現代日本人の記憶を持つメロディにとって魔法道具とは、百円ショップの便利グッズとか、家電量販店の高級便利家電とか、そんな認識なのであった。
「魔法って、自分の魔力と精神力によって普通では起こらないような現象を発現できるところが醍醐味だと思うの。私も初めて魔法が発動した時は凄く驚いたし、そこから試行錯誤して色々なメイド魔法を開発、訓練した時はとても楽しかったもの。魔法道具ではその感動がないのよね」
「そういうものなのですね。私は最初から魔法が使える状態でしたから、そういう観点はありませんでした」
「ああ、そうだね。セレーナは魔法が使えて当然の仕様になって――」
プツリと、メロディの言葉が途切れた。
「お姉様?」
メロディはセレーナを見つめたまま、動きが停止している。そして、ポツリと言葉が零れる。
「セレーナ、人工知能、魔法……」
ブツブツと何か呟いているが、セレーナにはよく聞き取れない。
「お姉様、どうかされましたか?」
「……セレーナは、自分の意思で魔法を使えるのよね?」
「え? ええ、お姉様がそう設計されましたから」
「ということは、体内を巡る魔力を感知できるし、それを制御することができる」
「もちろんです。そうでなければ魔法は使えませんから」
(なぜそんなことを聞くのかしら?)
セレーナは不思議に思うが、そんな彼女の様子に気付かないメロディは質問を続けた。
「……セレーナも魔法道具の一種よね?」
「まあ、そうですね。人格を与えられている点で他の魔法道具とは一線を画しているとは思いますが、魔法道具であることに間違いはありません……けど、それがどうかしたんですか?」
「うん、やっぱりそう。セレーナは魔法道具なのに人間と同じ感覚で魔法を使うことができる。ということは……そうよね、そうだよね!」
ブツブツから一転、何やら嬉しそうに声を張り上げたメロディに、セレーナは驚いてしまう。
「急にどうしたんですか、お姉様?」
「こうしちゃいられないわ。セレーナ、ちゃっちゃと掃除を終わらせて時間を作るわよ!」
「え? あ、お姉様!」
背中のぜんまいを回して解き放ったかのように、メロディはさらに速度を上げてチャッチャカチャッチャカと作業を再開させた。それでいて確実に屋敷は綺麗になっていくのだから恐ろしい……。

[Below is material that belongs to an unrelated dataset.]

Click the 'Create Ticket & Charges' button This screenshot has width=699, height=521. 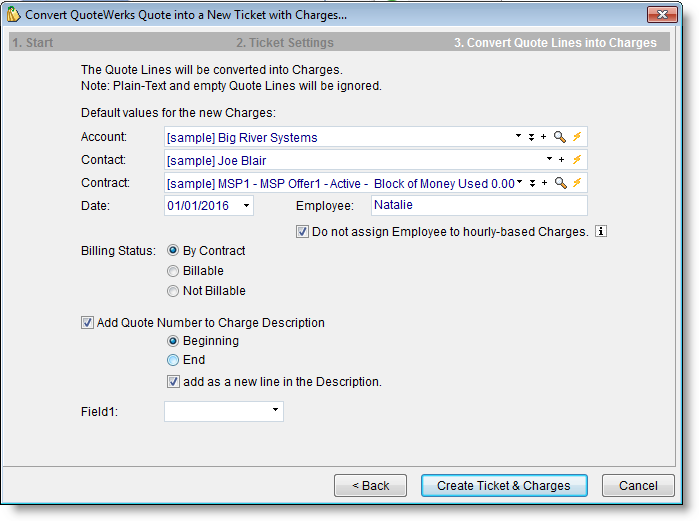coord(503,486)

「……今度は何を思いついてしまったのかしら? 何事もなければいいんだけど」
セレーナは『フラグ』という言葉を知らなかった。
やがていつもより早く掃除を終えたメロディは、メイド魔法『通用口』をどこかへ繋げると、いずこかへ姿を消してしまう。そして、セレーナが目覚めのお茶の準備をしている頃、調理場に『通用口』の扉が開いた。
「ただいま、セレーナ。他の作業を任せちゃってごめんね」
「いいえ、そもそも今朝の仕事は全て私の担当ですから。それで、どこで何をしてきたのですか?」
「ふふふ、これを取りに行ってたの」
メロディは両手に持っていたバスケットを調理台の上に置くと、その中身を転がした。
その中身とは――。
「これは……たくさんの石ころ? いえ、違いますね。くすんでいて見栄えは悪いですが、これ全て銀ですか?」
こぶし大の銀の塊が十個ほど。くすんでいるとはいえ、結構な量の銀塊である。
「どこからこんなものを?」
「ほら、セレーナが初めてリュークに会った場所よ。覚えてない?」
「というと、いつもお姉様が通っているあの森のことですね。そこにこんな銀塊が?」
この銀塊、要するに魔王を封印していた剣を刺してあった銀の台座の残骸である。セレーナの動力とするために、台座に残されていた先代聖女の魔力をメロディが根こそぎ吸い取ってしまったせいで、無残にも崩壊してしまったのである。
「全く気付きませんでしたが……これで何をするんですか?」
セレーナはメロディの意図が読めず、不思議そうに首を傾げた。
メロディはふふふと不敵な笑みを浮かべると、銀塊の一つを手にしてこう言った。
「これを使って、マイカちゃんが魔法を使うための魔法道具を作るのよ!」
七月のとある朝。今日も今日とてルトルバーグ家は平和である…………まだ。